November 3 will be a very unusual – and dangerous – election night.

Americans typically expect to learn the winner before dawn. That is unlikely in this case, given the probable amount of mail voting because of the coronavirus pandemic. The concomitant potential for profound mischief and confusion is huge.

Surveys suggest that Democrats will be twice as likely to vote by mail as Republicans. And many states do not allow mailed votes to be tabulated before election day. So, it is likely that the President will appear to register an overwhelming, almost landslide, victory on the night of November 3, which could then completely collapse as mailed voting is counted in key swing states in the subsequent days.
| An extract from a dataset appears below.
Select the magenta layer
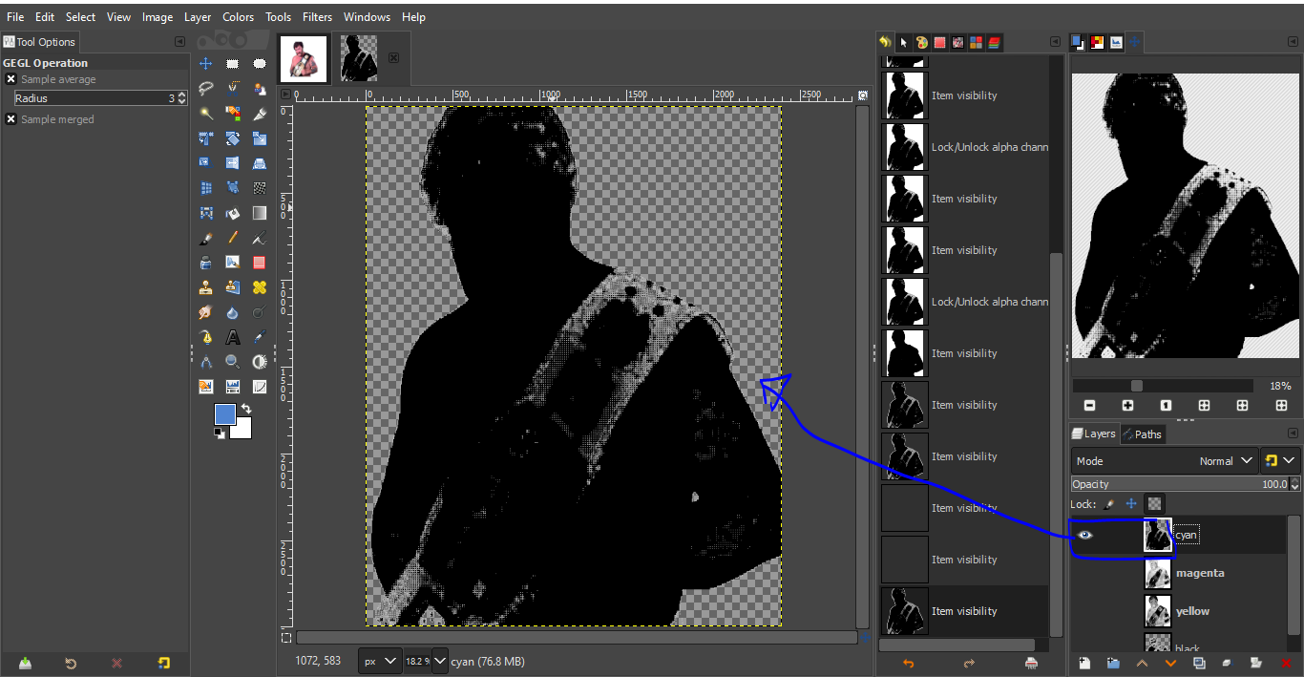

One obvious nightmare scenario is that, if this happens, Mr Trump might declare victory and demand all mailed ballots be discounted and he be confirmed the winner, as he has done in several other recent elections involving his political allies.

Even if Mr Biden secures a strong victory, the timing of vote tabulations alone could produce chaos. And the profoundly litigious Mr Trump is almost certain to take everything to court, endlessly. If the results are close, contested, and still being litigated, it is even possible that, on January 20, 2021, two competing presidents, both claiming victory, could be sworn-in by different judges in alternate ceremonies.

It is no longer fanciful to imagine such a catastrophic scenario – or others involving the presidency being decided by the Supreme Court or the House of Representatives, both of which have happened before.

If Mr Biden’s victory is clear early on, Mr Trump may be so isolated that he will be forced from office. But Republican leaders seem unconditionally committed to his political survival.

There is also a real potential for violence. Mr Trump has consistently promoted a vigilante culture. His rhetoric during the unrest in some US cities this summer felt like a test run for violent rage if he is defeated. Many Americans are bracing for tumult. The prospect of an American “colour revolution”, perhaps also previewed this summer, to enforce the election results, is no longer absurd.

The political system itself appears antiquated and dysfunctional. While it was designed for institutional balance, partisanship has become paramount, as Mr Trump’s impeachment proceedings, with no witnesses and a predetermined acquittal, demonstrated.

Structures created for a very different time no longer function as intended, if at all. The electoral college and the Senate are now mainly tools of a protracted, but unsustainable, minority rule. In the House and at the state level, partisan gerrymandering makes a mockery of democracy. The once rarely used Senate filibuster has become a standard tool of gridlock and veto by empowered minorities.

Worse, the Trump era has demonstrated how few meaningful non-partisan institutional checks thwart a brazen and rapacious President.

The test coming in November will be decisive for American democracy. Even if the country passes it, there will be an enormous task not only repairing the damage, but in correcting the fatal flaws in the US political system that have been so terrifyingly exposed.